ICGNet: Integration Context-based Reverse-Contour Guidance Network for Polyp Segmentation
Xiuquan Du, Xuebin Xu, Kunpeng Ma
Abstract
Precise segmentation of polyps from colonoscopic images is extremely significant for the early diagnosis and treatment of colorectal cancer. However, it is still a challenging task due to: (1)the boundary between the polyp and the background is blurred makes delineation difficult; (2)the various size and shapes causes feature representation of polyps difficult. In this paper, we propose an integration context-based reverse-contour guidance network (ICGNet) to solve these challenges. The ICGNet firstly utilizes a reverse-contour guidance module to aggregate low-level edge detail information and meanwhile constraint reverse region.
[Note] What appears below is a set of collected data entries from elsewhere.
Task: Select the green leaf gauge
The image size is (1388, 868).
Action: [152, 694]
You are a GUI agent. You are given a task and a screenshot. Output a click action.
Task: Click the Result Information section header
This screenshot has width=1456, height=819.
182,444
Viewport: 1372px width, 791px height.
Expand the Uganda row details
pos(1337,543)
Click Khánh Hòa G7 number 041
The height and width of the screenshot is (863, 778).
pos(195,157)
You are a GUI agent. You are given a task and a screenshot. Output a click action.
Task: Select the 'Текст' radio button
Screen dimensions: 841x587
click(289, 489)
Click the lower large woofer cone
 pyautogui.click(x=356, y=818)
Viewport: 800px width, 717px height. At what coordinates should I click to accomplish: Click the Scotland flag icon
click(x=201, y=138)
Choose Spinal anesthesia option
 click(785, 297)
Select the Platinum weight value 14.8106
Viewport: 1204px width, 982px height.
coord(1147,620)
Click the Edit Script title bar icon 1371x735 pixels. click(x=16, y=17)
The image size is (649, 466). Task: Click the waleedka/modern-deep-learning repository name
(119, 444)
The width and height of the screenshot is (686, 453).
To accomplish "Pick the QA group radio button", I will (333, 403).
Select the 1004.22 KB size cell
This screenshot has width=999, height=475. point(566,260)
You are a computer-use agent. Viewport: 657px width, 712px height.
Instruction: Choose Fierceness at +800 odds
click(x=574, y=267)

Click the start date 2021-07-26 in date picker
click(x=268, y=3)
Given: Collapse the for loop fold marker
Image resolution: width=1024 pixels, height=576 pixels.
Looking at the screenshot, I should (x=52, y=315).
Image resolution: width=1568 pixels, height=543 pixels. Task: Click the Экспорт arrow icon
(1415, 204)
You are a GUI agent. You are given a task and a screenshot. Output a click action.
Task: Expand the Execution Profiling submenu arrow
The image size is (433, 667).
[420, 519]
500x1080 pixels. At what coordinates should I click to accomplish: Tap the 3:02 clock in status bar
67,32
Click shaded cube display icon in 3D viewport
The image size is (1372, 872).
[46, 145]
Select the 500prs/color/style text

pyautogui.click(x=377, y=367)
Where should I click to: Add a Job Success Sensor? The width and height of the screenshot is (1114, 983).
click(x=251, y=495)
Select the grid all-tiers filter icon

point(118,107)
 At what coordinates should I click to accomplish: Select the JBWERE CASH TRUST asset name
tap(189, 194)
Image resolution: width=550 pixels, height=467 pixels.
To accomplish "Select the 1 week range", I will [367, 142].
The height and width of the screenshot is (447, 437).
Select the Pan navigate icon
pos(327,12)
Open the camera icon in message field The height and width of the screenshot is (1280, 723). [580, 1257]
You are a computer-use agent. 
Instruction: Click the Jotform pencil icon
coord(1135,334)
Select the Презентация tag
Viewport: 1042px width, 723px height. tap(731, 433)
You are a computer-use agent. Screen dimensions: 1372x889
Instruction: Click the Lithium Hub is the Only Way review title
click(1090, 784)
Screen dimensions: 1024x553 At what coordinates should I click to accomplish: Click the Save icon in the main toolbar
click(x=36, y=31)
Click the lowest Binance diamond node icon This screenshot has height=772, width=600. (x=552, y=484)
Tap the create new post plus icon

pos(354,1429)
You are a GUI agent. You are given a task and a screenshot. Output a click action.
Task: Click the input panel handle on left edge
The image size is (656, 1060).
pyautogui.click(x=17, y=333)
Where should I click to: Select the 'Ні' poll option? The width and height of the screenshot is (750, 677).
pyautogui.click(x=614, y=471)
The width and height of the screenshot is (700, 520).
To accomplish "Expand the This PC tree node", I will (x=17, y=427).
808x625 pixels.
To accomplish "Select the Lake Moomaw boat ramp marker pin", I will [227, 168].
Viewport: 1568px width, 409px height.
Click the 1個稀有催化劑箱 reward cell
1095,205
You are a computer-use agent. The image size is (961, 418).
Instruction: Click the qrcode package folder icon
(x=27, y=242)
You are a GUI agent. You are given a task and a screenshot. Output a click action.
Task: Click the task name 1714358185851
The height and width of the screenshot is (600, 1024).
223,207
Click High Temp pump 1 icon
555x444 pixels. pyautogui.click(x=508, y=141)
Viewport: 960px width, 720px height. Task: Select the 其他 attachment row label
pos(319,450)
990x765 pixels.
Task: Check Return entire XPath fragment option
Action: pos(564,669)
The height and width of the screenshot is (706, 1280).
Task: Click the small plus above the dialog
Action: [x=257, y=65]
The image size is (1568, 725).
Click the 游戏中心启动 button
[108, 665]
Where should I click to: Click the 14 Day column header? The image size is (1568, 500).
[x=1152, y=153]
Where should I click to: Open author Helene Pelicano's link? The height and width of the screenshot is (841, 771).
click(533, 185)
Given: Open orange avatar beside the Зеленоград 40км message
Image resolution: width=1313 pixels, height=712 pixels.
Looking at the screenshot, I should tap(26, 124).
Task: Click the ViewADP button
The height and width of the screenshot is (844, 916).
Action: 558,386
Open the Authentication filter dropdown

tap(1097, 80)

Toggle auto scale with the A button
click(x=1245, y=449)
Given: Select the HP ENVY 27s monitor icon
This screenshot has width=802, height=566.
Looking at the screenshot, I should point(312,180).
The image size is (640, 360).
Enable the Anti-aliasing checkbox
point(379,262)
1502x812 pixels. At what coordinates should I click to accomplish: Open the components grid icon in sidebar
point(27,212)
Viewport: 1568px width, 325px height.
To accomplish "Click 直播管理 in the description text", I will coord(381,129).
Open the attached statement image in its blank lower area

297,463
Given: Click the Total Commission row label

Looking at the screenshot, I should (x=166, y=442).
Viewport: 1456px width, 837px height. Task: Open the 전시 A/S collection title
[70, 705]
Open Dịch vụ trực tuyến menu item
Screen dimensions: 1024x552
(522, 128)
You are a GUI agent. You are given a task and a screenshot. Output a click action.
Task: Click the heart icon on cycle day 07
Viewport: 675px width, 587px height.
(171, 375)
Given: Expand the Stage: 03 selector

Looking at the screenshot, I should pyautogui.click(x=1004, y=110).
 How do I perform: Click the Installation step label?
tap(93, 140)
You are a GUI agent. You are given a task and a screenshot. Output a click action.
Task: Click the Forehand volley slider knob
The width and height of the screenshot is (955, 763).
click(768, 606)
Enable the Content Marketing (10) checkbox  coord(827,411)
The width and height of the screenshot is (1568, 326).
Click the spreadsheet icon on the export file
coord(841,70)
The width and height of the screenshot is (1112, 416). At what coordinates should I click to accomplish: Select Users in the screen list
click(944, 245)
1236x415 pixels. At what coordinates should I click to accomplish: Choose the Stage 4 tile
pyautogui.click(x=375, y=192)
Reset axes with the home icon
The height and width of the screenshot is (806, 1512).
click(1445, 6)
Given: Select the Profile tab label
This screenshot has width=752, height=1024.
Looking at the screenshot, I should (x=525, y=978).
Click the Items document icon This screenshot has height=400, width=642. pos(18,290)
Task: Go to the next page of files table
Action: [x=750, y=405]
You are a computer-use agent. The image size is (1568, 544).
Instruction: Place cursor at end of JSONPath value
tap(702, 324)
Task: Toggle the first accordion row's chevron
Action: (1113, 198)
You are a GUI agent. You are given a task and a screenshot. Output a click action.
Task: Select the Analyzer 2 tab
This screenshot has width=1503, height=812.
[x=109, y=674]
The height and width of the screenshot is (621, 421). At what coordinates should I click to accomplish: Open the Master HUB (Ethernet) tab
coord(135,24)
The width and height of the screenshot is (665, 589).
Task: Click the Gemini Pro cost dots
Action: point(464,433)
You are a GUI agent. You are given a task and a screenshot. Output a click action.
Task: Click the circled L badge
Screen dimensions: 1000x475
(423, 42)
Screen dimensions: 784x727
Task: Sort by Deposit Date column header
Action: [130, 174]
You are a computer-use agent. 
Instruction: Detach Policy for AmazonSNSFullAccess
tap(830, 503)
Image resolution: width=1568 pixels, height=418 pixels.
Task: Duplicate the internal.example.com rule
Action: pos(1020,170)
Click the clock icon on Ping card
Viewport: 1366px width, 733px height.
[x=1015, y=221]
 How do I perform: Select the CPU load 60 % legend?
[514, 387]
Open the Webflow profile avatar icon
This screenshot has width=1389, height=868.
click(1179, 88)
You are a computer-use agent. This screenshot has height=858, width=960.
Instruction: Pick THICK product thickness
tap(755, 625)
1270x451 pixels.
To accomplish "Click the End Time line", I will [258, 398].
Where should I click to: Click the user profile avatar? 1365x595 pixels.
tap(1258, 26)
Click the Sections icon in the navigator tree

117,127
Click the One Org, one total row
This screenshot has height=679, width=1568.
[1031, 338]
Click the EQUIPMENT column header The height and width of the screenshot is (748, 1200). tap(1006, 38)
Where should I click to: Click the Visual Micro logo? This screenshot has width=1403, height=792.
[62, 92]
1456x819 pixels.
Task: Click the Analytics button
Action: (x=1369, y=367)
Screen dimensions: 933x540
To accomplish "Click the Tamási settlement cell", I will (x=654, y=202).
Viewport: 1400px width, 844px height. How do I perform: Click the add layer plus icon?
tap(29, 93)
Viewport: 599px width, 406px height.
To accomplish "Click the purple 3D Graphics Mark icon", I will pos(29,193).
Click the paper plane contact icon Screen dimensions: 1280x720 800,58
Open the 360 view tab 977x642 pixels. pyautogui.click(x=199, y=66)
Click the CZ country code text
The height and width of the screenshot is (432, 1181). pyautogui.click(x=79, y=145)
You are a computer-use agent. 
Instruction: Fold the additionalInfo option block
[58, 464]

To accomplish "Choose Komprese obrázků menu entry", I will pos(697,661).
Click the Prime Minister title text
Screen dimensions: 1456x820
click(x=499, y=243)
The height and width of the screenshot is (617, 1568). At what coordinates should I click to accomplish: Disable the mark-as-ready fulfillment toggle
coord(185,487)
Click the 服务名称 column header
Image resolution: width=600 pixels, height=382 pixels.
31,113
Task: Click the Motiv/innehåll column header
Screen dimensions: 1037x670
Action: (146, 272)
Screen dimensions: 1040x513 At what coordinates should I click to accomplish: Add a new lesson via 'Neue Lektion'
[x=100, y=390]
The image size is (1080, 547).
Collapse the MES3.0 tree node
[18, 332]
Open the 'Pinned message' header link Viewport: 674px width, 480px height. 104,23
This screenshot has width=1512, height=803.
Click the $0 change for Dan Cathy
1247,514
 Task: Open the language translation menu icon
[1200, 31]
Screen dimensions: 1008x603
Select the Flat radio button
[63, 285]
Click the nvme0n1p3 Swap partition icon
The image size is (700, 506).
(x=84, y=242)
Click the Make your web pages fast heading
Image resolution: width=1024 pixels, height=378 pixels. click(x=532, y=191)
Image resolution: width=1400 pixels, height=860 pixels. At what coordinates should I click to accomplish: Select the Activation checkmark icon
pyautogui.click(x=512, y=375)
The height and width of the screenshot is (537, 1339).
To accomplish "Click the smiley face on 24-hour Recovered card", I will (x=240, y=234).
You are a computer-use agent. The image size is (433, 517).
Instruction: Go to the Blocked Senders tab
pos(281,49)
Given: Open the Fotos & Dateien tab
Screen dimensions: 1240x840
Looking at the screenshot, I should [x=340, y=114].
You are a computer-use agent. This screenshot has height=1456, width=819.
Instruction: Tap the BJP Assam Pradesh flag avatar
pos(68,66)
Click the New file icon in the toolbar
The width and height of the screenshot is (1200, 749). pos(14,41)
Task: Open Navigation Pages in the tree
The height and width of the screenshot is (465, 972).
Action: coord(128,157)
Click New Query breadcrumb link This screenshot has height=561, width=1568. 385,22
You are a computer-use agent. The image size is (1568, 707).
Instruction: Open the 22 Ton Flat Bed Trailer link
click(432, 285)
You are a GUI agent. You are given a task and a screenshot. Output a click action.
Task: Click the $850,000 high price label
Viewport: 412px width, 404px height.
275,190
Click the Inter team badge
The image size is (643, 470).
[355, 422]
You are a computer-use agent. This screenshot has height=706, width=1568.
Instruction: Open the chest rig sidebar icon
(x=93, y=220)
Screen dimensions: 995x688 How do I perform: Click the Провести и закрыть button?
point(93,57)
Then, the newly designed adaptive context module is used to adaptively extract local-global information of the current layer and complementary information of the previous layer to get larger and denser features. Lastly, an innovative hybrid pyramid pooling fusion module fuses the multi-level features generated from the decoder in the case of considering salient features and less background. Our proposed approach is evaluated on the EndoScene, Kvasir-SEG and CVC-ColonDB datasets with eight evaluation metrics, and gives competitive results compared with other state-of-the-art methods in both learning ability and generalization capability.